I hadn’t even heard about this NBC show (maybe because it is on NBC) until Damon Lindelof tweeted about how much he liked the pilot. So I checked it out and damn if it ain’t really well done and really intriguing. The premise is this: An LA cop is in a car crash with his wife and teenage son. He wakes up to find his wife survived but his son died. But then he goes to sleep and wakes up in a completely different timeline where his wife died but his son survived. This is intriguing enough, but the way they weave together the cases he works on in both realities adds a second layer of interest that is really cool. On top of that they add two psychiatrists – one in each reality – who each try to convince him that what he experiences is the other reality is not, in fact, reality at all.

Awake has “it.” It is the rare show that takes a good story and makes it even better through perfect storytelling.
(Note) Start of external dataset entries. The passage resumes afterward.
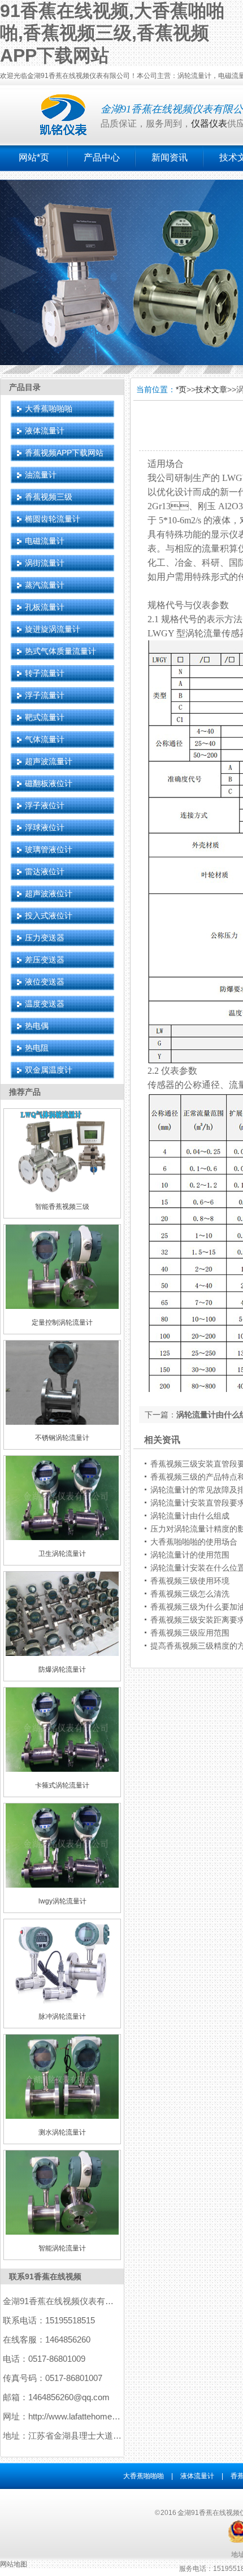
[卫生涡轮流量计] (62, 1538)
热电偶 (37, 1025)
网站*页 (34, 157)
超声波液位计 (48, 893)
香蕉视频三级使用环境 (189, 1580)
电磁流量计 (44, 540)
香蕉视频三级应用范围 (189, 1632)
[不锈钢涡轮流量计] (62, 1422)
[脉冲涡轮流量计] (62, 2001)
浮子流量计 (44, 695)
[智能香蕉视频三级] (62, 1191)
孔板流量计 (44, 607)
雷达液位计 (44, 871)
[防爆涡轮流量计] (62, 1654)
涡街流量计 (44, 562)
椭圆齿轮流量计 (52, 518)
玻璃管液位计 (48, 849)
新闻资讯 (169, 157)
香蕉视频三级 (48, 496)
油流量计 (41, 474)
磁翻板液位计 (48, 783)
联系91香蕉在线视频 (45, 2276)
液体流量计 (44, 430)
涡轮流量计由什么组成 (189, 1515)
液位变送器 (44, 981)
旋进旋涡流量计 (52, 629)
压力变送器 (44, 937)
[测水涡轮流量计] (62, 2116)
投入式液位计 (48, 915)
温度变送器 (44, 1003)
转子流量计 (44, 673)
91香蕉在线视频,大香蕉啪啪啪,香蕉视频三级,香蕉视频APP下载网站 (112, 33)
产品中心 (102, 157)
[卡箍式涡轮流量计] (62, 1769)
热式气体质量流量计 (60, 651)
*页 (181, 389)
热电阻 (37, 1047)
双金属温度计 (48, 1069)
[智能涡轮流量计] (62, 2232)
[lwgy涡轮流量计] (62, 1885)
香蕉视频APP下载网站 (64, 452)
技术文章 (211, 389)
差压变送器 (44, 959)
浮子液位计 (44, 805)
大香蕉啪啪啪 (48, 408)
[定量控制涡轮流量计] (62, 1307)
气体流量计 (44, 739)
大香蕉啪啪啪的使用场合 (193, 1541)
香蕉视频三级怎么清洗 (189, 1593)
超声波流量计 (48, 761)
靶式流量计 (44, 717)
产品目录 (25, 387)
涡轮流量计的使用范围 (189, 1554)
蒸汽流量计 (44, 584)
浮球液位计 (44, 827)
Which reality is real? Both? Neither? What’s the deal with his wife-reality boss hinting that the accident wasn’t an accident at all? If there’s a mention of that in his son-reality timeline, I missed it. Does that mean it is the fake one? This show is so good and so superbly done that it will be on the air for a long, long time.

American Horror Story: Compelling.

Person of Interest: Exceeding.

The River: Stupid.

American Horror Story

My TV habits historically stick with the four broadcast networks, I haven’t ventured far into cable dramas despite their critical acclaim. So American Horror Story is a new realm for me, and it’s still startling to hear strong language and see graphic violence in prime time. The shock wears off quickly when AHS reveals its demented side, which makes it my favorite new show of the season.

The premise is simple: Family moves across the country to reboot its marriage after a miscarriage and infidelity. Their realtor fulfills her legal obligation to tell the the previous owners died in their new house, but it doesn’t stop them from buying it. We’ve already been clued in by the opening sequence that there is more to this house than the previous owners being victims of a murder-suicide. The premier episode scrapes the surface of its haunted history, and terrifyingly so. I made the mistake of watching it at midnight, alone, and didn’t sleep for three hours.

But this isn’t a cookie cutter haunted house story, and that’s what makes AHS appealing and intriguing. Each show so far held at least one revelation that peels back another layer, giving the clear impression that there are many more layers left to discover. Indeed, that’s one of the main things that kept me interested. It would have been easy after the first episode to think, “Why don’t they just sell it and move somewhere else?” but the writers handle this in a deft and believable way that even manages to feed itself into the bigger plot.

Like Person of Interest, AHS features superb acting, this time from Jessica Lange. Lang plays the neighbor you know knows more than she tells you and mother of a child with Down Syndrome. The child brings the show’s first real haunting moments, but quickly pivots to a lovable character who you hope doesn’t fall victim to the mysteries surrounding her mom and the haunted house next door. Lange alternates between her character being an evil bitch and a loving mother with stunning ease. If you described her character on paper, I don’t now if anyone could reasonably expect any actress to make her work on screen. Lang succeeds, building a character that may rival Emerson’s legendary Ben Linus by the time her story is told.

The rest of the main characters are a tad thin, with the sense that their characters will be shaped more by the events that have yet to happen to them than those that already have. That’s compared to Lost, where each character’s actions were motivated by the events in their pasts.  I would almost unquestionably wager that the Lost structure will produce better and more fulfilling story lines, but AHS has yet to suffer. There’s enough mysterious, frightening and downright disturbing material to keep you engaged so far.